Sent: 17 February 2012 16:19
To: AllStaff
Subject: Weekly message from the Chief Executive
At the end of last week the 2012-15 Budget and Business Plan papers were published for the Cabinet meeting this coming Monday.
The plans are similar to the draft budget published back in November (or indeed the proposals first outlined last year). This is in itself important as it reflects efforts right across the organisation to ensure we deliver savings and balance the budget (we are on track to do this again this year). As I said in my pre Christmas briefings to staff, sound finances are vital if we are to continue to sustain strong public services.
The significant changes in the budget are mainly positive - more council tax than expected, lower levies to external bodies and the increased confidence in getting back the money tied up in Icelandic banks.
Adding all these sums together goes nowhere near tackling the massive financial challenges we face as central money reduces and demands for services grow. Moreover the money is primarily one-off so spending it on recurrent items in one year will only mean bigger savings in the future.
However, we do have some ability to continue to "invest to save" and to ensure we have sufficient funds to help us withstand any further downturns in public spending. The new Corporate Plan reflects this approach to continuing to plan prudently to manage with fewer resources.
The Administration remains committed to low council tax and the budget improvements also mean that there will be no increase in council tax for 2012-13. The prediction for 2013-14 is for a 2.5% increase rather than the 5% increase anticipated back in November. Mr Mustard would prefer a modest increase each year than see cuts to the services of those in need.

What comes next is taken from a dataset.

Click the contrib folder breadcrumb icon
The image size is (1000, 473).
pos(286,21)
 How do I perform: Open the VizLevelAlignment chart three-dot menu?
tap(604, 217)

Our position also means that we are able to make some investments in priority areas - not least funding school places (including new schools) to meet demand. The Administration is also keen to find funds to support those in the community worst affected by the state of the economy and in particular develop responses to youth unemployment in the borough. You are duty bound to provide school places. You need to slow down expansion of the borough - we do not want population explosion in leafy Barnet.
However the positive news should not mask this is a budget with further staffing reductions and service changes. We continue to work hard to minimise redundancy through redeployment and reducing the use of temporary staff and I'm confident that we will again have lower numbers by March than most London authorities. Now to the meat of the message. The question is of course why there is such a vast spend on agency staff. The Cabinet report referred to has a blurred table on page 327 of £3.8 million. Not sure that comparisons with other boroughs is of great help. My apple is rotten, oh yours is more rotten, is mine no good to eat?
This may not be a time of rising funding and expanding public service but the budget report and business plan are about how we can evolve and innovate to support the residents of Barnet through challenging times.